The story came a few days ago from the Free Press:

Vatican officials briefed on the meeting, who spoke with The Free Press on the condition of anonymity, described it as a bitter lecture warning that the United States has the military power to do whatever it wants—and that the Church had better take its side.

The idea is that, back in January, Under Secretary of War for Policy Elbridge Colby summoned and lectured Cardinal Christophe Pierre, then-ambassador to the US from the Pope. Colby told him that the U.S. is very powerful and the Pope ought to fall in line on his inflammatory remarks. Along the way he mentioned something called the Avignon Papacy.

Interestingly, a lot of people on the internet have suggested that the U.S. "invoked" the Avignon Papacy, which makes it sound like some kind of diplomatic legal precedent from the Middle Ages. While Colby did "invoke" it in the sense that he yanked it out of history to make a point, he wasn't referring to any kind of agreement where America stood for medieval France or anything like that.

Outlets like Newsweek have run their versions of "Avignon Papacy Explained: What Reported US Threat to Pope and Vatican Means." In them you'll get good, swift, explanations of what exactly happened, that will still leave you confused because there are entities involved that don't line up with their equivalents now properly.

Here's the scene.
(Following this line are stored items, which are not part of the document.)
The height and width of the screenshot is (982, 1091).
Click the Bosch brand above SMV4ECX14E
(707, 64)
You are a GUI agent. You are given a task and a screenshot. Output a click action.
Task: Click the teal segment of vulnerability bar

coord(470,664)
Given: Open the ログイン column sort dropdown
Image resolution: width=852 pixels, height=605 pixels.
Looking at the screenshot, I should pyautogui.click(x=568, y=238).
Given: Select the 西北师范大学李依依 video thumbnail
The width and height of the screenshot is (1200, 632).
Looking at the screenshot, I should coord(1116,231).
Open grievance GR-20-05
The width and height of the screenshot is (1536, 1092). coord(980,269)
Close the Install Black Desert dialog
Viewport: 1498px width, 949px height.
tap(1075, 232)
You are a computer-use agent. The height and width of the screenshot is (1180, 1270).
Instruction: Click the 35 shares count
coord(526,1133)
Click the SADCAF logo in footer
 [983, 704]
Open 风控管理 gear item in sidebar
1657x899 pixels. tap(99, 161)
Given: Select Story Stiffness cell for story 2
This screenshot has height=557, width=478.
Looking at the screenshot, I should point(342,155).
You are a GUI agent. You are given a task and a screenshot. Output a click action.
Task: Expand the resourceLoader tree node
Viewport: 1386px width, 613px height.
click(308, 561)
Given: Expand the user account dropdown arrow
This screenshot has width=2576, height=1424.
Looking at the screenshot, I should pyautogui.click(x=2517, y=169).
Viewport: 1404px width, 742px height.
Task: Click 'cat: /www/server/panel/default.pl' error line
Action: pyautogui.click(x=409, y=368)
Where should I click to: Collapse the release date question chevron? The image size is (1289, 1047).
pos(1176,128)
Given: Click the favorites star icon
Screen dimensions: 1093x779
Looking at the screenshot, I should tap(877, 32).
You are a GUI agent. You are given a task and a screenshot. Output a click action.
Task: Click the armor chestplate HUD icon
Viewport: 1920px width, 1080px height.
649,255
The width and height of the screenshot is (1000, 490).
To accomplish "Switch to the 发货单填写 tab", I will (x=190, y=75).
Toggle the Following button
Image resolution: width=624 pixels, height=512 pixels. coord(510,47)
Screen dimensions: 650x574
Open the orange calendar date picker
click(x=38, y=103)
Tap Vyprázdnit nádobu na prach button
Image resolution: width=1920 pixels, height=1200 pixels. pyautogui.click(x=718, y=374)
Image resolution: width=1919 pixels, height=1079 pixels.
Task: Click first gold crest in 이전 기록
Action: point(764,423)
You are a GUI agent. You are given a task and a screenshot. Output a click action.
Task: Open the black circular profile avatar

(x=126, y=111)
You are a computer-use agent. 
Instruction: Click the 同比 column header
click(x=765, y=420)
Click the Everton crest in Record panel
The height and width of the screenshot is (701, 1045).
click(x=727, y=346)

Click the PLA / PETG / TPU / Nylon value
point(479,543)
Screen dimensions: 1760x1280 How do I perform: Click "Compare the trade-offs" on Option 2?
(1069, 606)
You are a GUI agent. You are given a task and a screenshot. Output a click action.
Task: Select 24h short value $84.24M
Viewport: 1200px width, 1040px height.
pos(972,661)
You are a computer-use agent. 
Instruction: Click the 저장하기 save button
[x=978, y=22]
It's November 1302. The place is "Christendom," which isn't Europe but a stretch of territory at the top of the Mediterranean. It's been gaining power, but there's a problem: who gets credit, who consolidates? The church or the crown? By "crown," understand whatever emperor or king has the most heft at that moment, and by "church" read Pope in Rome. Both sides have financed a ton of crusades, making inroads mostly at Christendom's eastern Edge.

Right now, one crown is King Philip IV of France, a big power right at the top-left of the Mediterranean. The pope is Boniface VIII, in Italy, not far away East. Philip was a very powerful and inflexible dickhead nicknamed "Iron King." One of his bishop nemeses wrote, "He is neither man nor beast. He is a statue." Sort of an inverse Trump, what Trump's underlings wish he was, I guess?

Boniface VIII is also very powerful and inflexible and meddles in local politics whenever he can. He has got involved with Scottish independence of all things and appears in a funny section of Dante's Inferno where, despite being still alive at the time, Boniface VIII puts in a kind of advance appearance in the eighth circle of hell for selling redemption for cash.

So, it's November 1302. Boniface is fuming because Philip wants him to pay for a new crusade that his name wouldn't even be on. He issues a papal bull explaining that "the Roman pontiff," meaning himself, was the ruler of all regular political (historians say "temporal") rulers.

Soon, Philip will clap back saying he's subject to nobody. Boniface will excommunicate Philip and all of France. Before he can finish drafting his order, however, some Italian friends of Philip's will break into his house and beat him to death.

A nice new friendly Pope will replace Boniface, and bring Philip and France back in-house. Then, amazingly enough, a series of French popes moved the whole Holy see administrative offices from Rome to Poitiers, then Avignon. It'll go back in seventy or so years, when Catherine of Siena gets Italian business back together, but it's an interesting time that some people will call the "Babylonian Captivity."